We write to express our concern and misgivings about Susan Inman’s recent post (“What You’re Not Hearing About the Hearing Voices Movement”). Ms. Inman has profoundly mischaracterized hearing voices networks (HVNs) and also demonstrates a troubling lack of understanding of the empirical literature on psychosis, optimal psychosocial intervention and recovery.

We–the Bay Area Hearing Voices Network (BAHVN)–are a regional HVN that includes peers, family members, clinicians, and researchers.  Many of the peers who attend our groups (and the loved ones of affiliated family members) take–and benefit from–antipsychotic medications. Many of us have also struggled (personally or within our families) with very “severe” and disabling forms of psychosis and are no strangers to the enormous challenges involved.  Instead it is precisely in response to the enormity of these challenges that we undertake the work we do.  Our goal is not to challenge psychiatry, but rather to create spaces in which dialogue is possible, and in which the personal meaning of psychotic experiences (and their social and cultural contexts) are centered.

There is no sense in which the mission of our group (or any regional or national HVN, to our knowledge) is to discourage medication use; instead we emphatically stress the highly individual nature of voices and psychosis and the importance of both peers and family members exploring what works for them.  Medications are only one possible aid in an evidence-based and evidence-informed toolbox that includes peer support, psychosocial rehabilitation, community reintegration and an array of therapies (including mindfulness and compassion-focused therapy for voices; Thomas et al., 2014). An open access special issue of Schizophrenia Bulletin (the leading schizophrenia research journal) published last year, covers many of these issues including a review of psychosocial approaches to auditory hallucinations, a paper on distinct voice sub-typesauditory hallucinations in both with and without a need for care and a peer-reviewed overview of the hearing voices network approach.

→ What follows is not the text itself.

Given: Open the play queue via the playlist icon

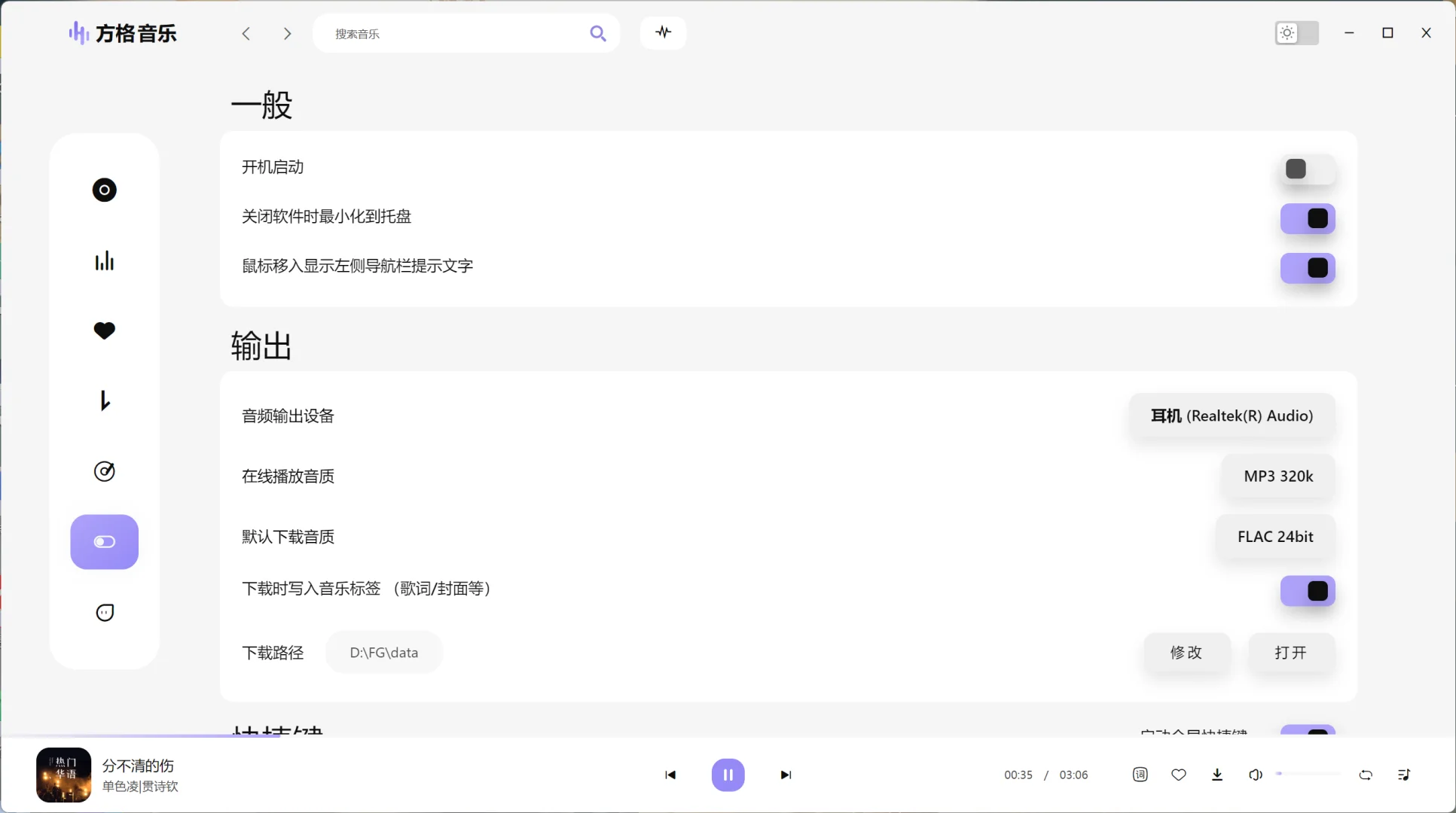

Turning to the scientific literature more broadly, Ms. Inman’s post appears largely ignorant of research on voices and psychosis over the past two decades.  Socioenvironmental causes and contributories are well-documented, including childhood sexual trauma and bereavement (Bebbington et al., 2011; Bentall & Fernyhough, 2008; Kirkbride et al., 2014; Matheson et al., 2013; Varese et al., 2012).  Leading biomedical researchers have repeatedly underscored that “schizophrenia” is a misleading term implies a false unity of multiple, etiologically distinct, “psychoses” (Keshavan et al., 2013). Voices (or auditory verbal hallucinations) are found at high rates across diagnoses, including major depression, PTSD and DID.  Estimates of voice hearing  in the healthy (non-clinical) general population range from 5-15% (Beavan et al., 2013).  In reviewing Marius Romme’s research, Ms. Inman decontextualizes a body of work that has largely focused on the range of voices (or auditory hallucinations) occurring outside the schizophrenia spectrum and within healthy populations, at present a large and active area of research for many scientists and epidemiologists (see the work of the International Consortium on Hallucination Research).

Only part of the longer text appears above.